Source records
☆ ☆ ☆

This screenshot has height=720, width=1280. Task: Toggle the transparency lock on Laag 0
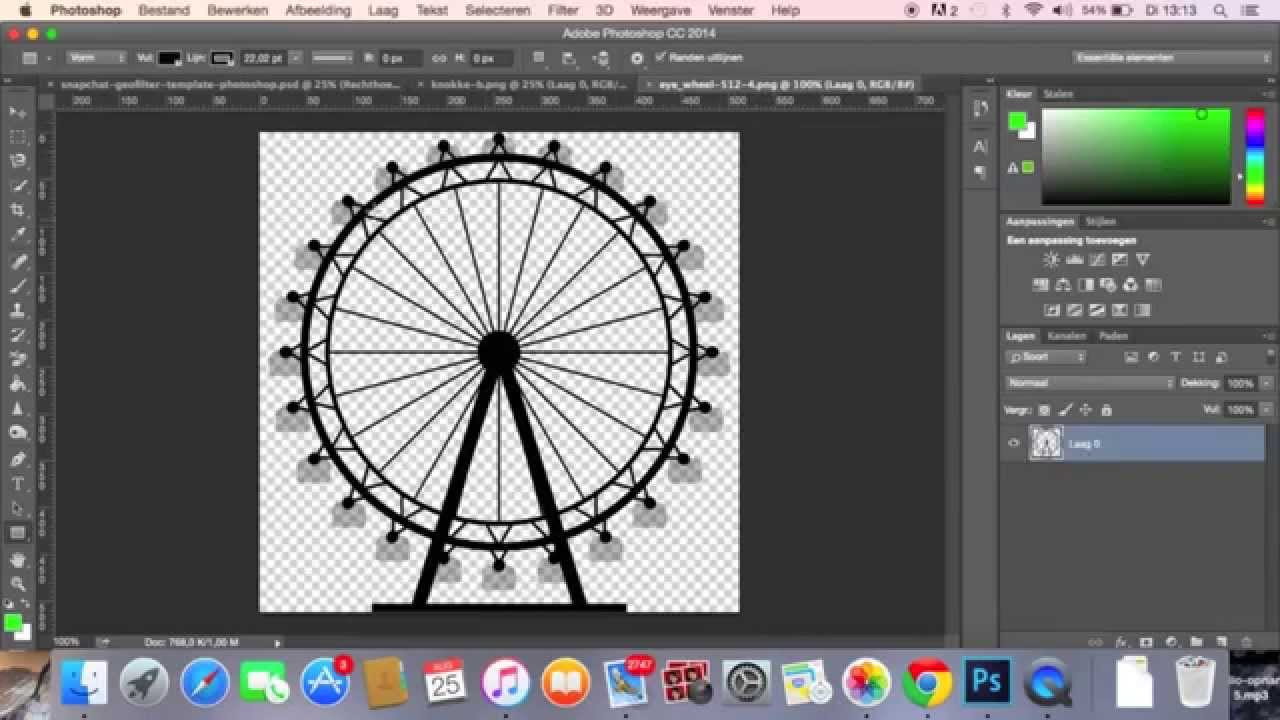pos(1043,408)
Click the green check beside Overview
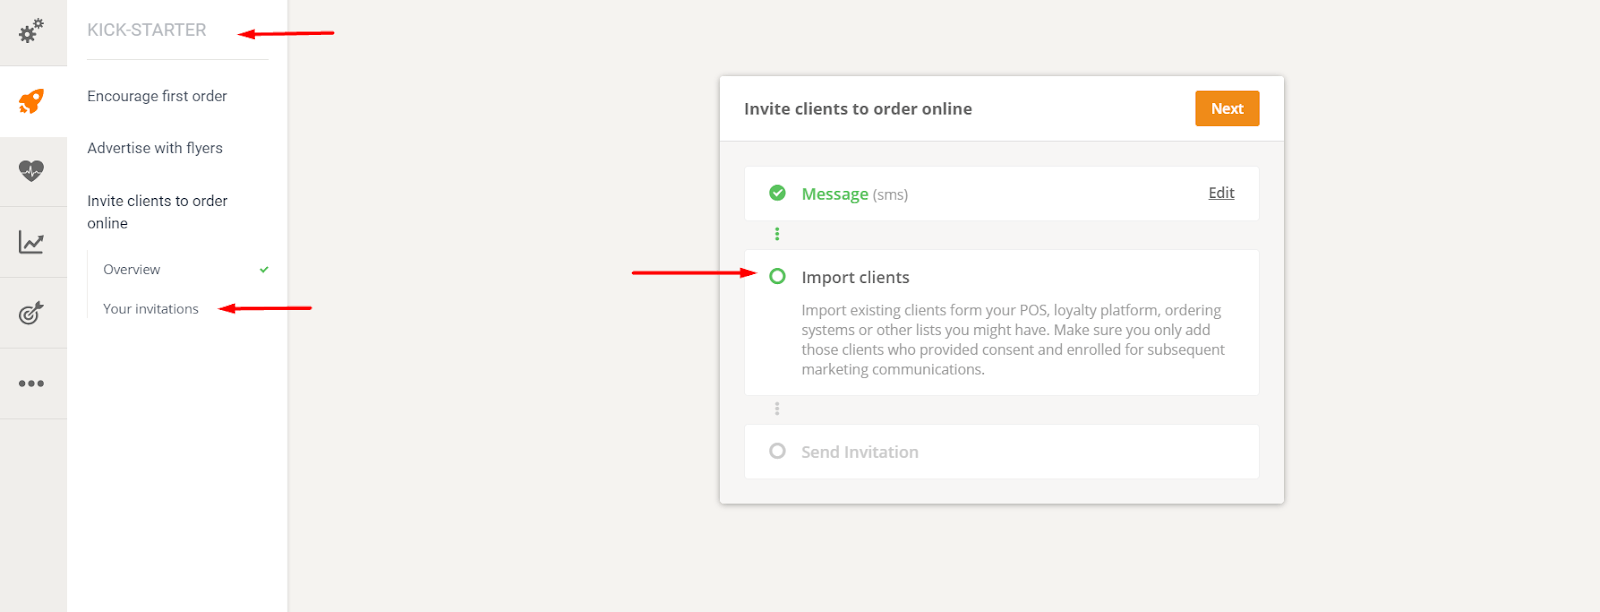This screenshot has height=612, width=1600. tap(264, 270)
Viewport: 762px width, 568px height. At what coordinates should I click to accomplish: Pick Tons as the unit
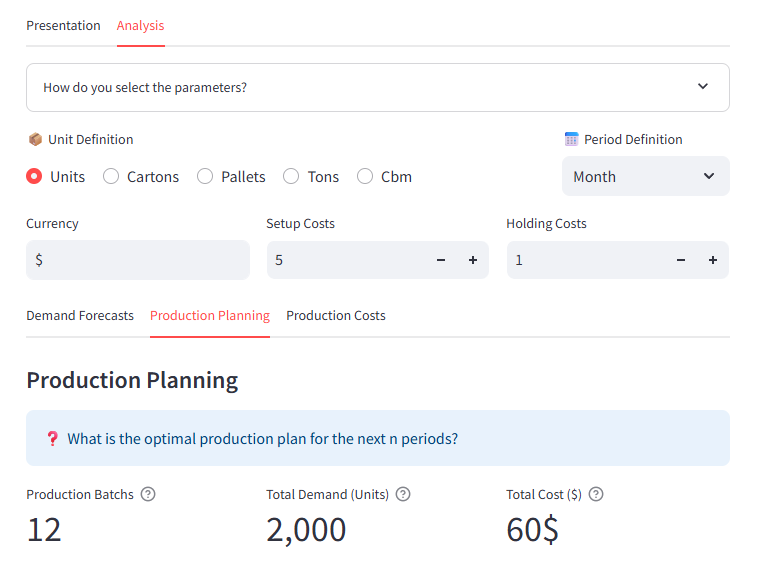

☆ ☆ ☆

(Exercise requirements) Every line above is to be given again exactly, apart from the pictures.

(Exercise solution)
This screenshot has height=720, width=1280. Task: Toggle the transparency lock on Laag 0
pos(1043,408)
Click the green check beside Overview
This screenshot has height=612, width=1600. tap(264, 270)
Viewport: 762px width, 568px height. At what coordinates should I click to accomplish: Pick Tons as the unit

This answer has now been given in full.